5 Things You Need to Know About Viruses

By Ernst Lamothe Jr.

Anja Bottler, infectious disease physician at Unity Hospital.
Anja Bottler, infectious disease physician at Unity Hospital.

The world is learning more about how fast certain viruses spread and how long they can linger. Virus-laden droplets may infect an area for several hours, depending on where they fall. Viruses generally remain active longer on stainless steel, plastic and similar hard surfaces than on fabric and other soft surfaces, according to the Mayor Clinic.

Other factors, such as the amount of virus deposited on a surface and the temperature and humidity of the environment, also determine how long viruses stay active outside the body.

We’re also learning it’s possible to catch a virus after handling an object that an infected person sneezed or coughed on a few moments before.
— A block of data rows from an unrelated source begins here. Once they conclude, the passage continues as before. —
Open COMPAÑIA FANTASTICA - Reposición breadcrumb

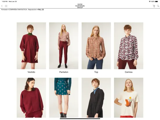(x=22, y=10)
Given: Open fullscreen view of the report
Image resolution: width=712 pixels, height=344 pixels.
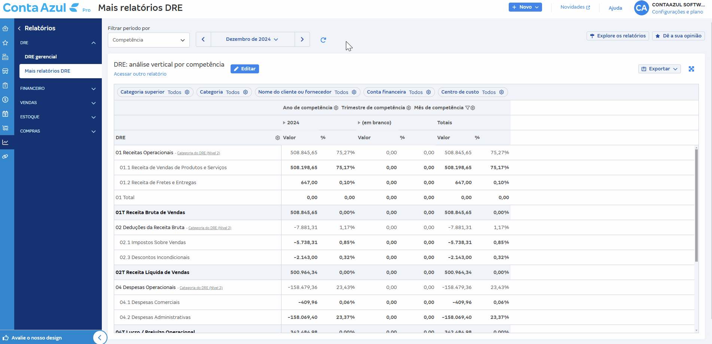Looking at the screenshot, I should pyautogui.click(x=691, y=69).
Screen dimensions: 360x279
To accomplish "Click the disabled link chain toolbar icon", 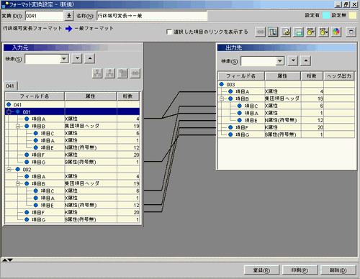I will pyautogui.click(x=261, y=32).
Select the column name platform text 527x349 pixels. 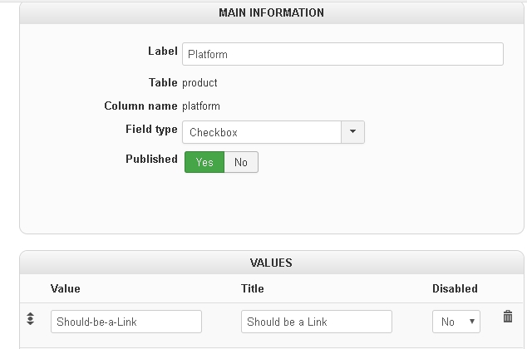tap(201, 106)
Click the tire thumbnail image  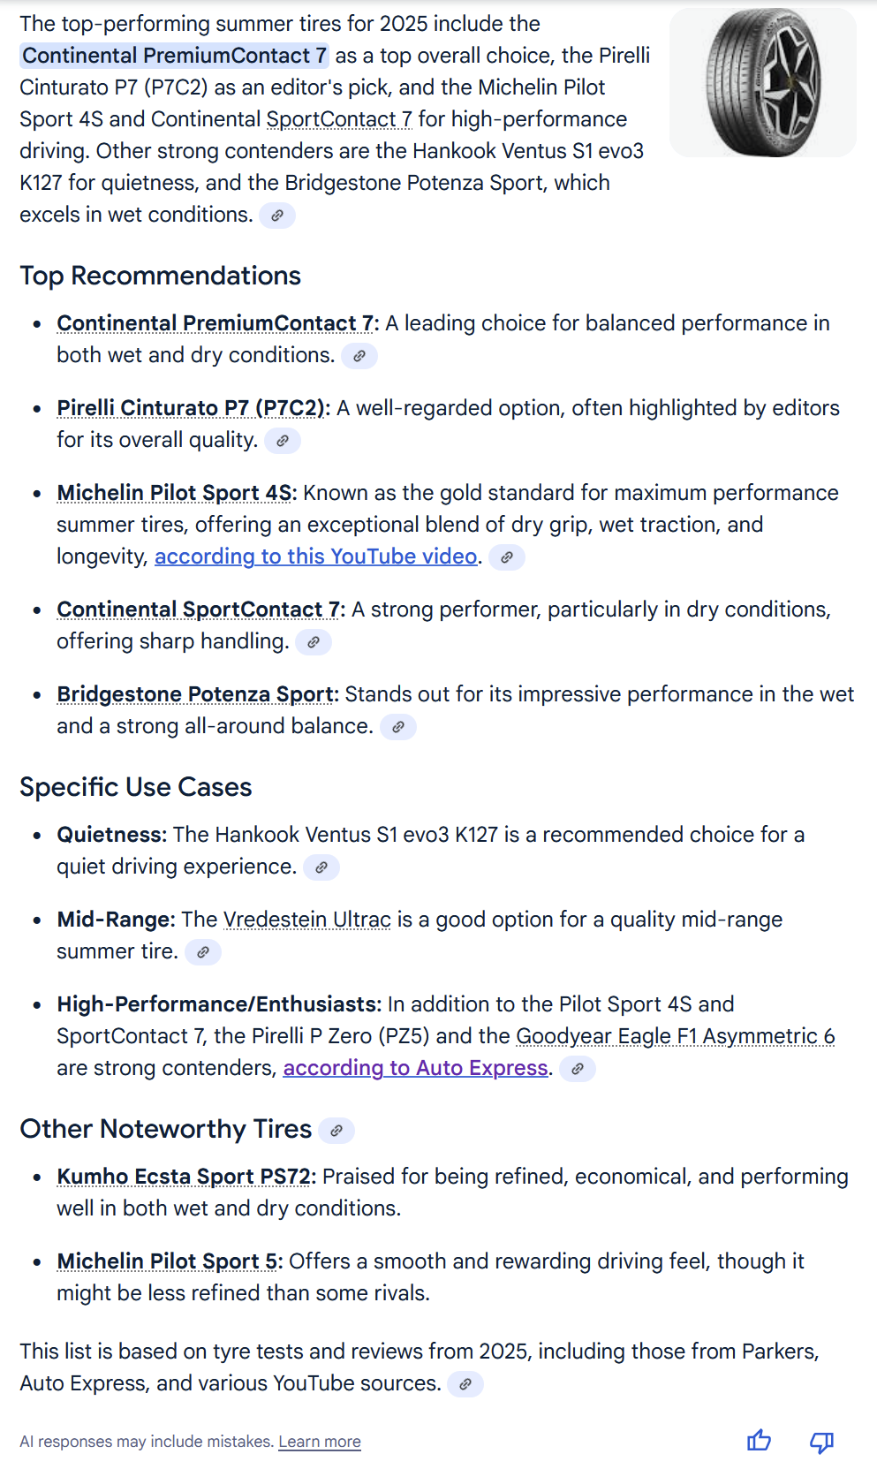coord(762,83)
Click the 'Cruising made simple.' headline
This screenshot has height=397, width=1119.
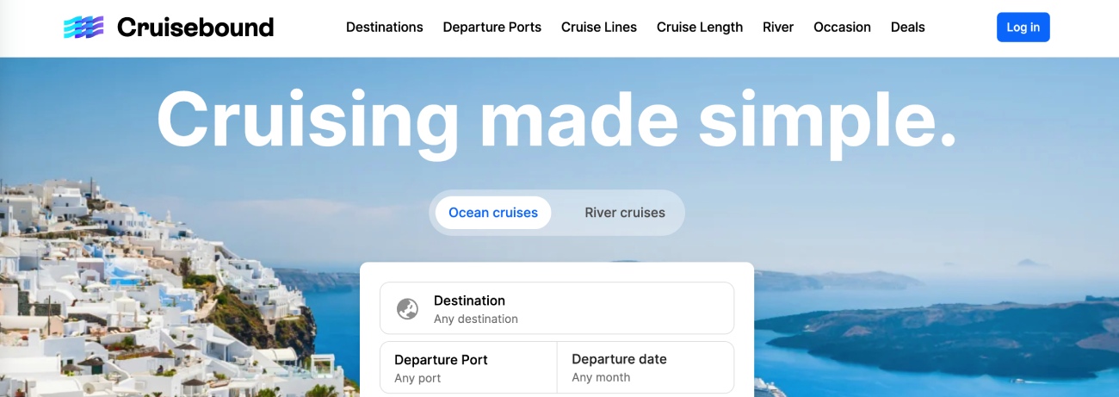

But personal contact with an infected person through a handshake or breathing in droplets from a cough or sneeze is the most common way these viruses spread, said Anja Bottler, infectious disease physician at Unity Hospital, which is part of Rochester Regional Health.

Bottler describes five traits of viruses.

1. Viruses are different than bacteria

The most important distinction between bacteria and viruses is that antibiotic drugs usually kill bacteria, but they aren’t effective against viruses. Diseases caused by viruses include chickenpox, AIDS and the common cold. Infections caused by bacteria include strep throat, tuberculosis and urinary tract infections. If you notice signs of strep throat in your child, you may consider scheduling him for a rapid pediatric strep exam to confirm.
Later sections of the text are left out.